El gran Sinclinal del Guadarranque-Gualija se extiende en unos cien kilómetros, de noroeste a sureste dentro del Geoparque, desde el río Tajo hasta el embalse de Cijara en el Guadiana. El río Guadarranque es el cauce principal que discurre hacia el Guadiana mientras que el río Gualija lo hace hacia el Tajo.

Se puede acceder hasta el Sinclinal desde varias vías que lo cortan transversalmente, de estas las principales son las carreteras CV-20, EX-102 y N-502. Entre los grandes senderos el Camino Real de Guadalupe, que lo cruza por Navatrasierra y el Camino Natural de las Villuercas desde Alía al Puerto de San Vicente.

Interpretación geológica

En el sinclinal del Guadarranque-Gualija afloran materiales paleozoicos sedimentados durante los periodos  Ordovícico (490-440 m.a.) y Silúrico (440-416 m.a.) En sus dos flancos aparecen las cuarcitas armoricanas como materiales más antiguos, del Ordovícico Inferior. Sobre estos materiales se encuentran sedimentos recientes del Cenozoico (Rañas del Gualija) y del Cuaternario (pedreras, coluviones y aluviones).

En Sinclinal de Guadarranque es de una gran relevancia a nivel paleontológico por sus yacimientos fósiles de trilobites, braquiópodos, graptolites, moluscos bivalvos, gasterópodos y cefalópodos, equinodermos, etc.

Atractivos de la visita

Durante la visita se trata de observar la megaestructura del pliegue sinclinal y la distinta naturaleza de las capas que lo conforman. Son identificables en el relieve las diferentes rocas, de acuerdo con su comportamiento frente a la erosión diferencial, así como su rico contenido fósil.

Las cuarcitas del Ordovícico superior del charco de la Garganta de la Trucha se encuentran fracturadas transversalmente (ver mapa y foto), pudiéndose observar in situ los impresionantes desplazamientos de los bloques a lo largo del plano de falla.

En esta Garganta también observaremos la “Lorera de La Trucha”, uno de los bosques mejor conservados de loros, Prunus lusitánica,  árboles que ya existían en el Terciario, acompañando a un bosque en galería de alisos y fresnos.
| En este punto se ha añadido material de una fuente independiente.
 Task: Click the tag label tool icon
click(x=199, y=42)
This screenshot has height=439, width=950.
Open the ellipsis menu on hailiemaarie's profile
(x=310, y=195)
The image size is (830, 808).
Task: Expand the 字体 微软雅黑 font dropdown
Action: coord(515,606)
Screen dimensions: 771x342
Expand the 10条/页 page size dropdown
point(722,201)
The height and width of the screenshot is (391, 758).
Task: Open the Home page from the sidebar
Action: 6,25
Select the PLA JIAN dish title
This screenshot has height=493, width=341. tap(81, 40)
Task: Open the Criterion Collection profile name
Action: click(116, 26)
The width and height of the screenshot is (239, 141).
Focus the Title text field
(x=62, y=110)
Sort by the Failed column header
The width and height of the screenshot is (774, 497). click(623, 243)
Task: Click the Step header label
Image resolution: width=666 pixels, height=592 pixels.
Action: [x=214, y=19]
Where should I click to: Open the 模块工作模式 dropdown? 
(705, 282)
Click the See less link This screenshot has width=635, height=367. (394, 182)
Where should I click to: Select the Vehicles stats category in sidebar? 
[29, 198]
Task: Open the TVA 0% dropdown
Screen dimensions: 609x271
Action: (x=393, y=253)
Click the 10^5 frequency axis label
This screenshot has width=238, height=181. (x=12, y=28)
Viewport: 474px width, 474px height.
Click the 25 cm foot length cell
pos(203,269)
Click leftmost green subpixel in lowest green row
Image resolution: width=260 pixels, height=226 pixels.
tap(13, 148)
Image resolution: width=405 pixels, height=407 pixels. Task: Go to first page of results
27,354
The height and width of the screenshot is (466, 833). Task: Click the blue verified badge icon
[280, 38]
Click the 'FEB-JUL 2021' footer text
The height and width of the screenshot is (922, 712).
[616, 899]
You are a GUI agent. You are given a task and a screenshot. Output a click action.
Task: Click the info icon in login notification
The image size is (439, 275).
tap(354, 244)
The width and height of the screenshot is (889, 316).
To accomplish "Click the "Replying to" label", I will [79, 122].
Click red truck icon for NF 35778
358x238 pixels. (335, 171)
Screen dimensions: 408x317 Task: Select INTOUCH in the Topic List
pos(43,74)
Más hacia el norte nos encontraremos con el rio Gualija que se encaja en los Canchos de Vadillo para ofrecer un buen emplazamiento para los amantes de la ornitología, ya que alberga nidos de buitres y aves rapaces.

Para finalizar la visita podemos dirigirnos a Navatrasierra, donde se han encontrado numerosos fósiles de trilobites y de otros invertebrados marinos.